Hi! I am a Ph.D. student in the department of Electrical and Computer Engineering (ECE) at University of Wisconsin-Madison, advised by Prof. Dimitris Papailiopoulos and Prof. Kangwook Lee. I received my M.S. in 2018 from Seoul National University, where I was advised by Prof. Jungwoo Lee and learned about communication systems. I also received my B.S. in ECE from Seoul National University.
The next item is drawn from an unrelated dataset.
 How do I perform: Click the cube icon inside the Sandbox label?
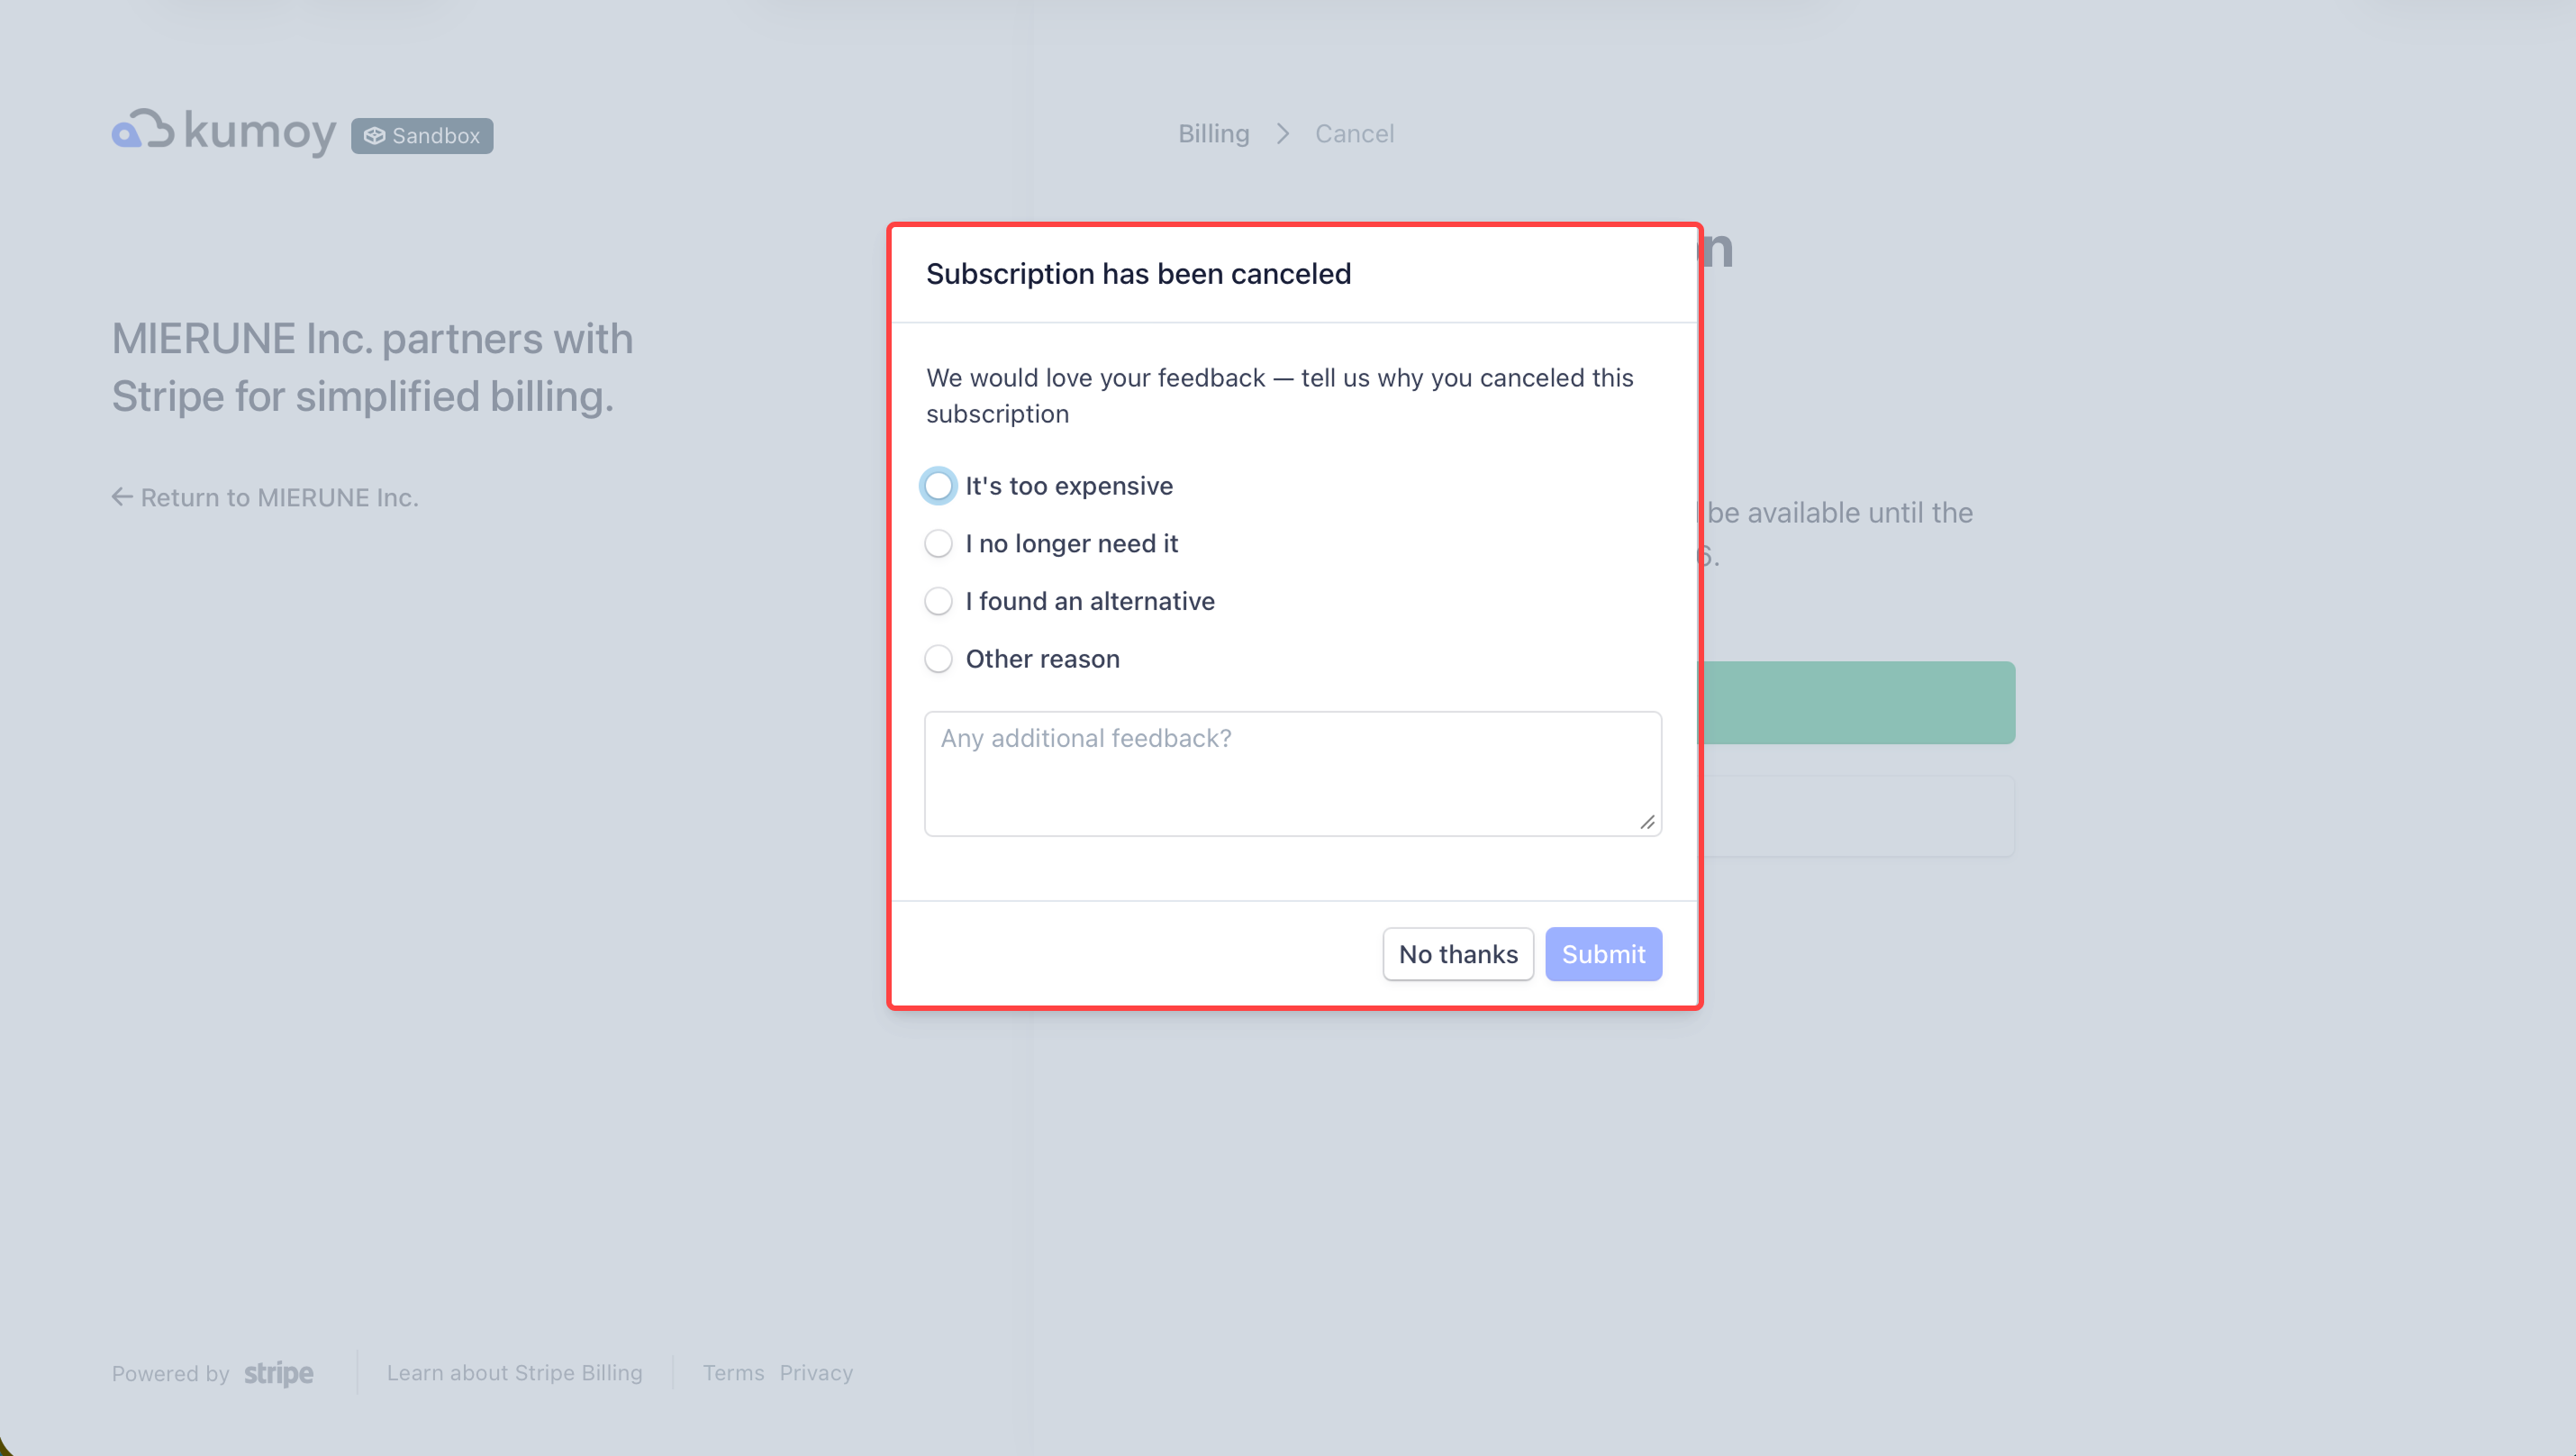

I am a recipient of the Korean Government Scholarship Program for Study Overseas.
I am open to research collaboration and internship opportunities.
I am interested in the machine learning, with the focus on finding efficient, robust and scalable machine learning algorithm. Most recently I’ve been interested in understanding the Transformer models, their capabilities and ways to elicit them through data and prompting. Previously, I have worked on neural network pruning.
Teaching Arithmetic to Small Transformers, ICLR 2024
N. Lee, K. Sreenivasan, J. D. Lee, K. Lee, D. Papailiopoulos
Super Seeds: extreme model compression by trading off storage with computation, ICML 2022 Workshop (spotlight)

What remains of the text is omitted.